** begin PASSAGE GIVEN **

The L-1011-500 was a short-fuselage, long-range version of the TriStar, with increased wing span. Lockheed aimed the L-1011-500 to airlines wanting to replace Boeing 707 and Douglas DC-8 aircraft and airlines for which the DC-10, 747 and standard TriStars were too big or lacked range. The L-1011-500's fuselage was 4.30 m (14 ft) shorter than that of the earlier versions and the maximum takeoff weight was increased. It seated less passengers but carried more fuel to offer more range.

New on the TriStar was a Flight Management System to help minimise fuel burn during cruise flight, including a cathode ray tube named 'CDU' (cockpit display unit). Aerodynamic refinements included a reshaped wing-fuselage fillet and a fairing under the inlet of the centre engine to improve the airflow in order to reduce drag and decrease noise in the aft cabin. Cabin and freight doors were re-arranged. Two small passenger doors at the rear of the cabin were deleted. Lockheed offered a variant with a bagage hold and just 190-200 seats on the main-deck, and the belly for just cargo.

The TriStar 500 was flown for the first time on 16 October, 1978, and the FAA type certification was issued six months later. British Airways took delivery of its first aircraft on 29 April, 1979. The airline performed its first commercial flight with the type on May 7, 1979, from London to Abu Dhabi. Lockheed built a total of 50 aircraft of this version, far less that it expected when it launched the L-1011-500. Some ex-BA and ex-Pan Am aircraft were later converted to military aerial tankers and entered service with the British Royal Air Force.

Proposed developments

Lockheed considered many TriStar versions that were never built. An early proposed stretched version was the L-1011-8. The fuselage was 1,02 m (3 ft 4 in) longer than the standard TriStar and a 4,47 m (14 ft 8 in) wider wingspan. The wing area was increased with 20 per cent, it had more powerful RB.211 engines and higher weights. The main undercarriage bogies had six wheels instead of four. Lockheed hoped to win an order from the KSSU airline group (KLM, SAS, Swissair, UTA), but they selected the DC-10-30 instead.

A later, more stretched version was the L-1011-300 with a 30 ft (9 m) longer fuselage, to a total length of 63.2 m (207 ft 4 in), seating 410 passengers. This version was proposed to All Nippon Airways (ANA), which was in need of a high-capacity airliner for domestic use. After ANA chose the Boeing 747SR (Short Range), Lockheed stopped the development. The L-1011-400 was a proposed short-range version for 220-250 passengers and lower weights. It combined the fuselage of the L-1011-500 with the smaller wing of the L-1011-1 and should have been powered by derated Rolls-Royce RB.211-22B engines. The L-1011-400A was designed with a 2,03 m (80 inch) shorter fuselage for 200-231 passengers and extensions of both wingtips. A combination of the L-1011-200 fuselage and the L-1011-500 wing would have resulted in a 'L-1011-500 Stretch'.

** end PASSAGE GIVEN **
** begin COLLECTED DATA **

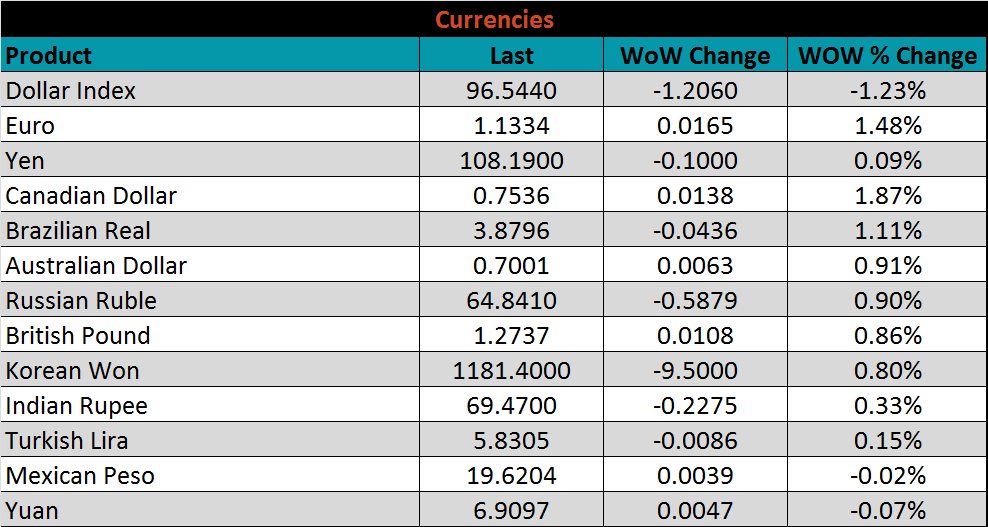This screenshot has width=988, height=527.
Task: Select the Yuan last value 6.9097
Action: (511, 511)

** end COLLECTED DATA **

• WHAT IS ASKED
- A) Reproduce the TriStar passage from "Lockheed considered many" to "the DC-10-30 instead.", swapping "KSSU airline group" for "KSSU consortium".
- B) According to the TriStar passage, on what date did British Airways take delivery of its first TriStar 500?

• REPLIES
- A)
Lockheed considered many TriStar versions that were never built. An early proposed stretched version was the L-1011-8. The fuselage was 1,02 m (3 ft 4 in) longer than the standard TriStar and a 4,47 m (14 ft 8 in) wider wingspan. The wing area was increased with 20 per cent, it had more powerful RB.211 engines and higher weights. The main undercarriage bogies had six wheels instead of four. Lockheed hoped to win an order from the KSSU consortium (KLM, SAS, Swissair, UTA), but they selected the DC-10-30 instead.

- B) 29 April, 1979.